Reshape -> Transpose gives bad PCC #13745

yieldthought · 2024-10-11T12:54:56Z

Describe the bug

    tt_input = tt_input.reshape(1, 2048, 4, 128)
    tt_output= ttnn.transpose(tt_input, 1, 2)

gives 0.0 PCC compared to Torch:

    torch_ref = torch_input.view(1, 2048, 4, 128)
    torch_ref = torch_ref.transpose(1, 2)

To Reproduce

import torch
import ttnn
from tests.ttnn.utils_for_testing import assert_with_pcc

def test_transpose_with_reshape(device):
    # Create input tensor
    torch_input = torch.rand((1, 1, 2048, 512), dtype=torch.bfloat16)
    
    # TT operations
    tt_input = ttnn.from_torch(
        torch_input,
        dtype=ttnn.DataType.BFLOAT16,
        layout=ttnn.ROW_MAJOR_LAYOUT,
        device=device,
        memory_config=ttnn.L1_MEMORY_CONFIG,
    )
    tt_input = tt_input.reshape(1, 2048, 4, 128)
    tt_output= ttnn.transpose(tt_input, 1, 2)
    
    # Convert back to PyTorch for comparison
    tt_result = ttnn.to_torch(tt_output)
    
    # PyTorch reference operations
    torch_ref = torch_input.view(1, 2048, 4, 128)
    torch_ref = torch_ref.transpose(1, 2)
    
    # Compare results
    assert_with_pcc(torch_ref, tt_result, 0.9999)

Expected behavior
Expected this to match torch behaviour.

Please complete the following environment information:
Internal IRD-supplied N150

Additional context
Seen bringing up Llama 3.2

The text was updated successfully, but these errors were encountered:

sjameelTT · 2024-10-11T19:22:29Z

Have you tried ttnn.reshape(tt_input, (1, 2048, 4, 128))?

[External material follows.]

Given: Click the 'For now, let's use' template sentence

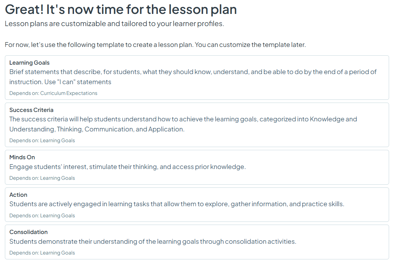Looking at the screenshot, I should click(155, 45).
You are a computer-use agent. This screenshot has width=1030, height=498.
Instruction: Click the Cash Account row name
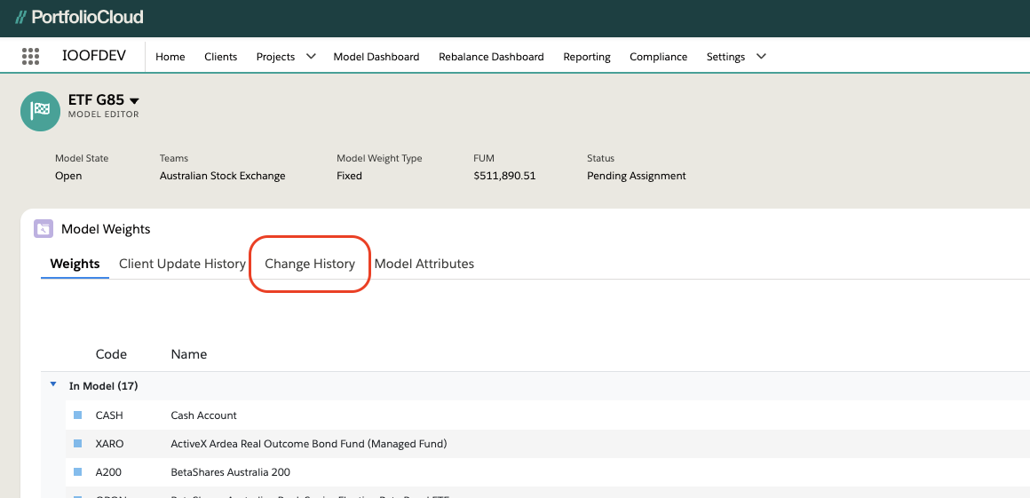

The tensor.op apis are unreliable atm since they haven't been updated. We will get to updating those once we're done getting full functionality.

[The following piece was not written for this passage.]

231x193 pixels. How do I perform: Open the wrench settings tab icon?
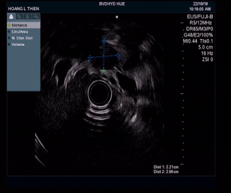(x=36, y=16)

sjameelTT · 2024-10-11T19:23:21Z

I tested on my branch sjameel/transpose_pad and it worked with ttnn.reshape I will aim to get that into main soon.

sjameelTT · 2024-11-18T17:53:26Z

@yieldthought is this still an issue on main?

ntarafdar · 2024-11-21T16:23:17Z

@yieldthought can you comment if this is fixed? @sjameelTT just pushed a fix to transpose

yieldthought · 2024-11-25T10:11:05Z

The test as provided in this issue still fails on main:

expected_pytorch_result = tensor([[[[0.0508, 0.3359, 0.5977,  ..., 0.5312, 0.7422, 0.4688],
          [0.5156, 0.5273, 0.5117,  ..., 0.5898, 0.7...406, 0.1172, 0.8828],
          [0.4883, 0.9336, 0.3477,  ..., 0.6133, 0.1484, 0.0469]]]],
       dtype=torch.bfloat16)
actual_pytorch_result = TorchTensor([[[[0.0508, 0.3359, 0.5977,  ..., 0.5312, 0.7422, 0.4688],
               [0.6914, 0.9375, 0.6523,  ..., 0...9, 0.6562],
               [0.4883, 0.9336, 0.3477,  ..., 0.6133, 0.1484, 0.0469]]]],
            dtype=torch.bfloat16)
pcc = 0.9999

    def assert_with_pcc(expected_pytorch_result, actual_pytorch_result, pcc=0.9999):
        assert list(expected_pytorch_result.shape) == list(
            actual_pytorch_result.shape
        ), f"list(expected_pytorch_result.shape)={list(expected_pytorch_result.shape)} vs list(actual_pytorch_result.shape)={list(actual_pytorch_result.shape)}"
        pcc_passed, pcc_message = comp_pcc(expected_pytorch_result, actual_pytorch_result, pcc)
>       assert pcc_passed, construct_pcc_assert_message(pcc_message, expected_pytorch_result, actual_pytorch_result)
E       AssertionError: 0.015757835260159045

tests/ttnn/utils_for_testing.py:30: AssertionError

cglagovichTT · 2024-11-25T14:28:43Z

@ntarafdar can you add this test and arbitrary variants of it to your sweeps? The shapes in this test can be parametrized nicely to give lots of coverage for reshape -> transpose.

In addition, please test {single device, multidevice} x {L1 interleaved, DRAM interleaved} x {RM, TILE}. If any of these configurations is not supported yet, it should assert that.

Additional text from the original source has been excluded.